Tuesday, June 6th, 1916.

673rd day

Death of Kitchener

The weather is still very uncertain, and generally unpleasant. I attended Mattins in the Cathedral, and then spent the morning in going through Cranmer's Answer to Gardiner. A.D.1550, which is very germane to any discussion of the First Prayer–Book of Edward VI. After lunch Ernest and I drove to Sherburn Hospital and then went on to Pittington, which, however, we failed to see, as the vicar was absent, & the servants at the Vicarage could not find the Church keys. When we returned to the Deanery about 5 p.m. we were met with the shocking intelligence that Lord Kitchener had been drowned. He was proceeding to Russia in a cruizer, the 'Hampshire', and had got but a little way from the Orkneys, when his ship was torpedoed, or struck a mine. Ernest & I at once hurried into the town, and read the dismaying telegram in the "Advertizer" office. Later we found the announcement from the Admiralty in the Evening paper. It is a tragic conclusion to a greatly serviceable life. I do not envy the thought of those (e.g. Sir Arthur Markham & Lord Northcliffe) who had worked themselves into public notice by attacks on Lord Kitchener. The nation will be deeply moved. If this disaster had befallen us earlier in the War, it would have been irreparable and perhaps fatal.

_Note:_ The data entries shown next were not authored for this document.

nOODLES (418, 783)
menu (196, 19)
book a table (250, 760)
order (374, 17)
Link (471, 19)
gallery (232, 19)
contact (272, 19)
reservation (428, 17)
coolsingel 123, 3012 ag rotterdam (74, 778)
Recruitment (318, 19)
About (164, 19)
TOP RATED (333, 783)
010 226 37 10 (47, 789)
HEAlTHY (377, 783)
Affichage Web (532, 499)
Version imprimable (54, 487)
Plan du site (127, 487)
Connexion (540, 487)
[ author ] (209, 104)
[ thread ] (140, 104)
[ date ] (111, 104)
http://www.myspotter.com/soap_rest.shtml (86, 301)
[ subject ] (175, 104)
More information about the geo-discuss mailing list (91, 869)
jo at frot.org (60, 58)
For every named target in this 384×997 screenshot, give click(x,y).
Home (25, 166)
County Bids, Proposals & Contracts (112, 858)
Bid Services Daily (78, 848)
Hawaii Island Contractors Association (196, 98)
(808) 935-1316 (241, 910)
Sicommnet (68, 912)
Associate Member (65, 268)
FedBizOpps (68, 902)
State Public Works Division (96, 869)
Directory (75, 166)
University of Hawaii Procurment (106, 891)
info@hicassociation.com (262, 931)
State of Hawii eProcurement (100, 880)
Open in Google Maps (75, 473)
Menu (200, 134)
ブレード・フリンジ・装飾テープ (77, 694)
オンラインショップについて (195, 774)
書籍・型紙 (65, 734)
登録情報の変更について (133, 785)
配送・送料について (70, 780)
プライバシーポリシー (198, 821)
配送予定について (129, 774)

As it is, Lord Kitchener's work had been completed: he had brought the country to realize the magnitude of its task. He had raised the vast armies which are in France, Egypt, and Salonika. He had lent the prestige of his great name to cement the alliance of the Armies of France, Russia, Italy, & England. It was possible, perhaps it was desirable, that he should resign his power into the hands of younger men. But it is as true in his case as it could be in any man's case to say of him that he was the Saviour of his Country.